Tiro su la testina e vedo alcuni giocatori dell’Empoli Calcio che stanno per entrare in vasca. Ma vedi te che riservano due vasche perchè questi pallonari si devono aggiustare le ginocchia, penso. Oddio, per bellocci son bellocci, fisici allenati, qualcuno statuario, tatuaggi più abbondanti dei peli. Donne che nel frattempo bevono acqua clorata perchè distratte da tutti quei corpi atletici, che se lo avessero saputo si sarebbero presentate in modo più decente. Di certo non con costumi interi e cuffie a forma di squalo.

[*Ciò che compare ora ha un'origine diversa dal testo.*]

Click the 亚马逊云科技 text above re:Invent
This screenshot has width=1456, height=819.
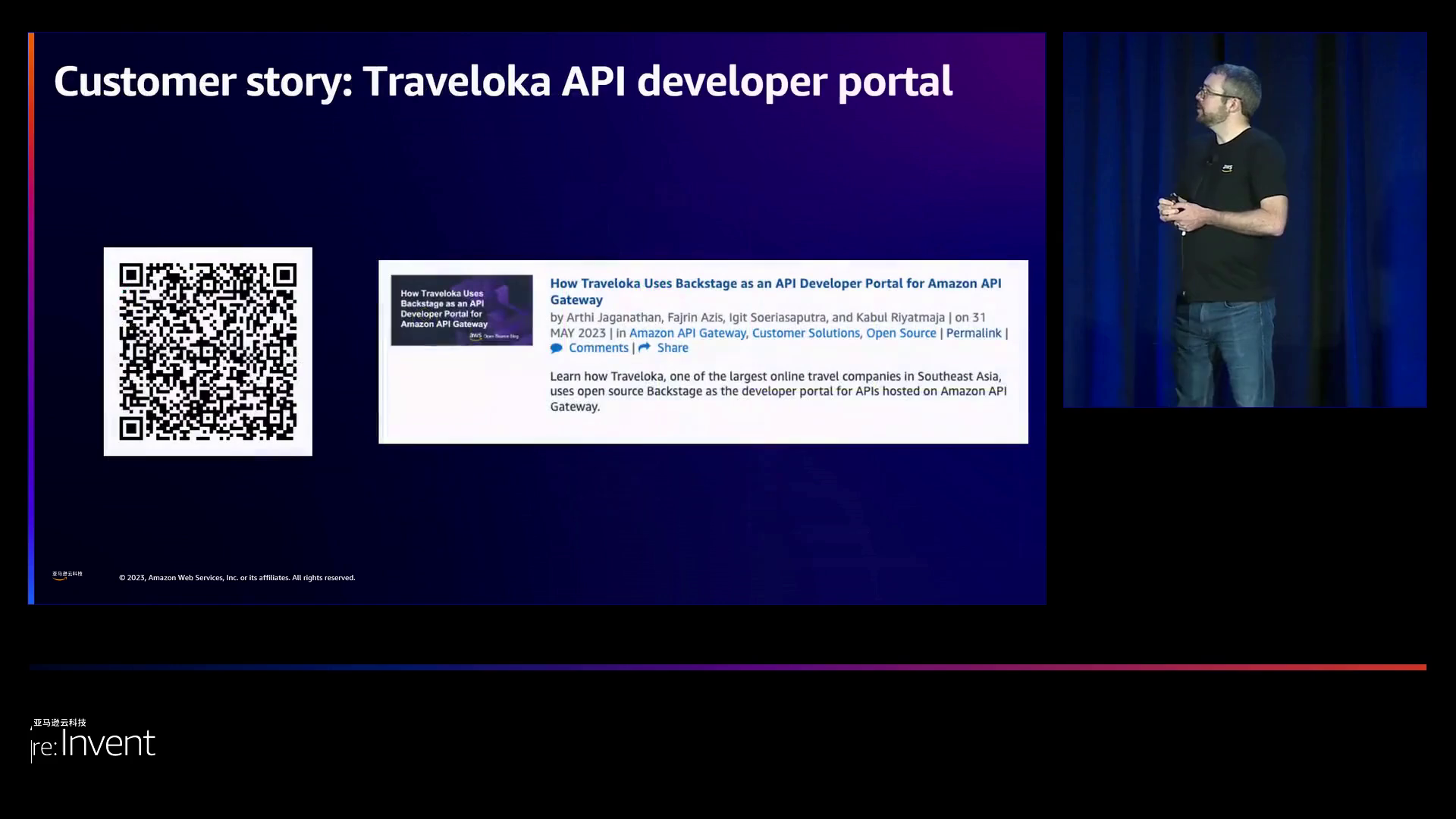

La distrazione finisce quando l’allenatore aggancia a tutti il salvagente di polistirolo, quella cosa ridicola che si mettono le signore che non sanno nuotare per fare acquagym, e poi tutti  quanti cominciano a galleggiare come paperini goffi in acqua.  Tutta la magia testosteronica è finita così, con quella ciambella di salvataggio. Torno con la mente ai miei esercizi di fisioterapia con la carrucola e sardonicamente  ghigno pensando che allora non sono solo io sono un catorcio e che comunque, carrucola o no, ero sempre in grado di nuotare, mica come loro . Insomma, più che il pallone questi mi hanno fatto venire in mente delle boe.

Sono tornata a fare le mie vasche e sul volto dei nuotatori maschi ho visto aleggiare sorrisini di rivincita oltre ad assistere improvvisamente a parecchie virate eseguite alla perfezione.